Goal
Could you copy the data below word for word, leaving every line unchanged?

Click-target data
===
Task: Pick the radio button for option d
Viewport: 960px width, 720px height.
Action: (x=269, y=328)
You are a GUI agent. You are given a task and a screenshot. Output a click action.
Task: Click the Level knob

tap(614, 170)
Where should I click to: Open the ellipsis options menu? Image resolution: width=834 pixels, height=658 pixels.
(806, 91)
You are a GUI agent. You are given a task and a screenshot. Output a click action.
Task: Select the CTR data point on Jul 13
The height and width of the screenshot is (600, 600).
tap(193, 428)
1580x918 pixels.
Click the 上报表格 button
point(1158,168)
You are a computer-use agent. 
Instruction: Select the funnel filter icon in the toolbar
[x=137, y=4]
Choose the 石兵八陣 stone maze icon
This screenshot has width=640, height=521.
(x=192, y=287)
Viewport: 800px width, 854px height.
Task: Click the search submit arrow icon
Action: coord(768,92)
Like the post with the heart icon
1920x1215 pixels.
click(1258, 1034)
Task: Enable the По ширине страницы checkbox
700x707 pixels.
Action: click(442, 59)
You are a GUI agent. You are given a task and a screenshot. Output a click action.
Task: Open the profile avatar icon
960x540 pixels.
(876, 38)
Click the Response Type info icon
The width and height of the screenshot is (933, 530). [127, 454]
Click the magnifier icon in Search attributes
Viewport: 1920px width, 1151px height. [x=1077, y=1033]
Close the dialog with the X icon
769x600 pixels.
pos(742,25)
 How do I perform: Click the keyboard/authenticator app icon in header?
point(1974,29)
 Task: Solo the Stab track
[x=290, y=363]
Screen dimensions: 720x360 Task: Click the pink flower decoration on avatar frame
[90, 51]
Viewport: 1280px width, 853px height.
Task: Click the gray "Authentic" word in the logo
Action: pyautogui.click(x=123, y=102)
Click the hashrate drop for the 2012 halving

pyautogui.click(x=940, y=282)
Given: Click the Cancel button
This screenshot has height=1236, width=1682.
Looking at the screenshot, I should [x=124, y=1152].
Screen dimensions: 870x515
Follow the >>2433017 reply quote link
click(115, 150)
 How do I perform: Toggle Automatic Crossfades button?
===
Solved problem
Task: Pick the radio button for option d
Viewport: 960px width, 720px height.
Action: (x=269, y=328)
You are a GUI agent. You are given a task and a screenshot. Output a click action.
Task: Click the Level knob

tap(614, 170)
Where should I click to: Open the ellipsis options menu? Image resolution: width=834 pixels, height=658 pixels.
(806, 91)
You are a GUI agent. You are given a task and a screenshot. Output a click action.
Task: Select the CTR data point on Jul 13
The height and width of the screenshot is (600, 600).
tap(193, 428)
1580x918 pixels.
Click the 上报表格 button
point(1158,168)
You are a computer-use agent. 
Instruction: Select the funnel filter icon in the toolbar
[x=137, y=4]
Choose the 石兵八陣 stone maze icon
This screenshot has width=640, height=521.
(x=192, y=287)
Viewport: 800px width, 854px height.
Task: Click the search submit arrow icon
Action: coord(768,92)
Like the post with the heart icon
1920x1215 pixels.
click(1258, 1034)
Task: Enable the По ширине страницы checkbox
700x707 pixels.
Action: click(442, 59)
You are a GUI agent. You are given a task and a screenshot. Output a click action.
Task: Open the profile avatar icon
960x540 pixels.
(876, 38)
Click the Response Type info icon
The width and height of the screenshot is (933, 530). [127, 454]
Click the magnifier icon in Search attributes
Viewport: 1920px width, 1151px height. [x=1077, y=1033]
Close the dialog with the X icon
769x600 pixels.
pos(742,25)
 How do I perform: Click the keyboard/authenticator app icon in header?
point(1974,29)
 Task: Solo the Stab track
[x=290, y=363]
Screen dimensions: 720x360 Task: Click the pink flower decoration on avatar frame
[90, 51]
Viewport: 1280px width, 853px height.
Task: Click the gray "Authentic" word in the logo
Action: pyautogui.click(x=123, y=102)
Click the hashrate drop for the 2012 halving

pyautogui.click(x=940, y=282)
Given: Click the Cancel button
This screenshot has height=1236, width=1682.
Looking at the screenshot, I should [x=124, y=1152].
Screen dimensions: 870x515
Follow the >>2433017 reply quote link
click(115, 150)
 How do I perform: Toggle Automatic Crossfades button?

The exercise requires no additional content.